WHAT THIS TASK INVOLVES:
Check each statement against the regatta report below: (a) The first day began with a postponement on shore. (b) Fifteen boats raced in the J/24 fleet. (c) The third day was a glass-out from start to finish. Give yes or no for each, with the deciding words from the report quoted exactly.

SELECTION:
(St Petersburg, FL)- The sailors at this year’s Sperry Top-Sider NOOD Regatta were blessed with good sailing conditions for two of the three days on Tampa Bay. Over the long Valentine’s Day to President’s Day weekend, the forty-five J’s sailing were treated to a well-run regatta by host St Petersburg YC. After an on-shore postponement the first day, the breeze picked up for a nice afternoon of sailing. Breezy, shifty conditions made for a great second day on the water on the Bay. Unfortunately, the third day was a total “glass-out” all day.
Starting with the world of sailing classic J/24s, the twelve boat fleet saw extremely competitive racing with a surprising outcome from the perspective of the local hotshots— the sailors “who came in from the cold” of the Great North trumped highly regarded American J/24 teams!

DATA EXCERPTS:

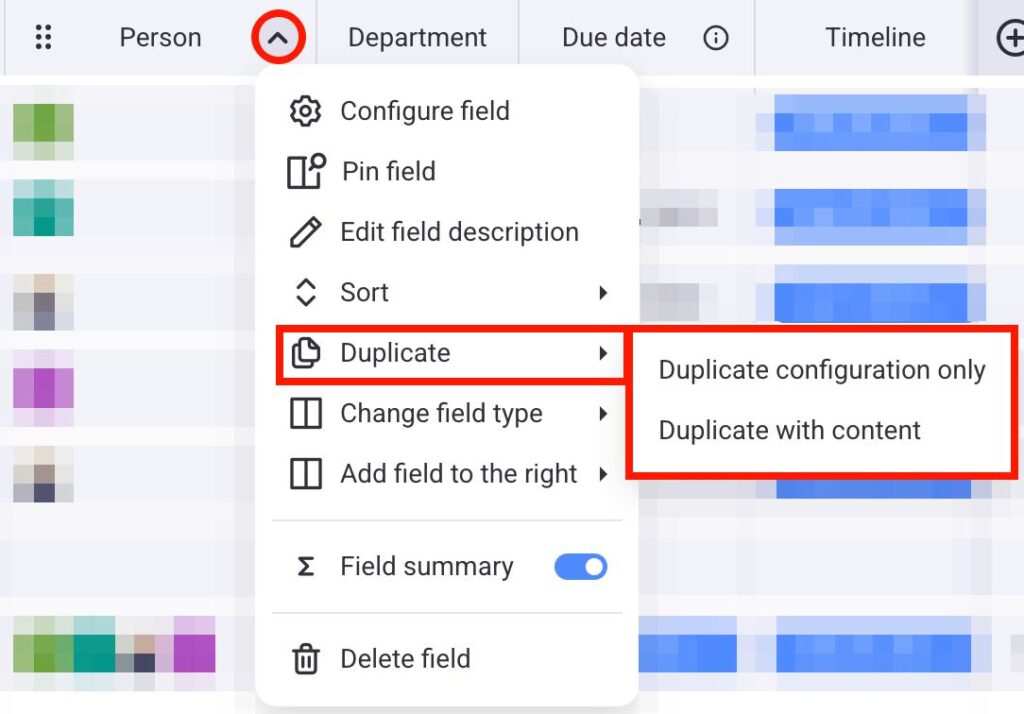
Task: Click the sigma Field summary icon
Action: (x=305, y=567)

* * *

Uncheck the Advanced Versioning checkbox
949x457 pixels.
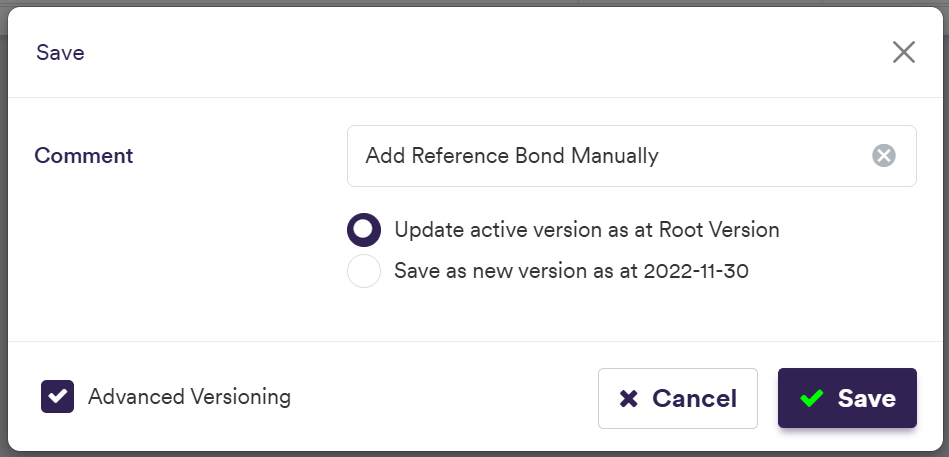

THE REPLY:
(a) Yes: "After an on-shore postponement the first day"
(b) No: "the twelve boat fleet"
(c) Yes: "the third day was a total “glass-out” all day"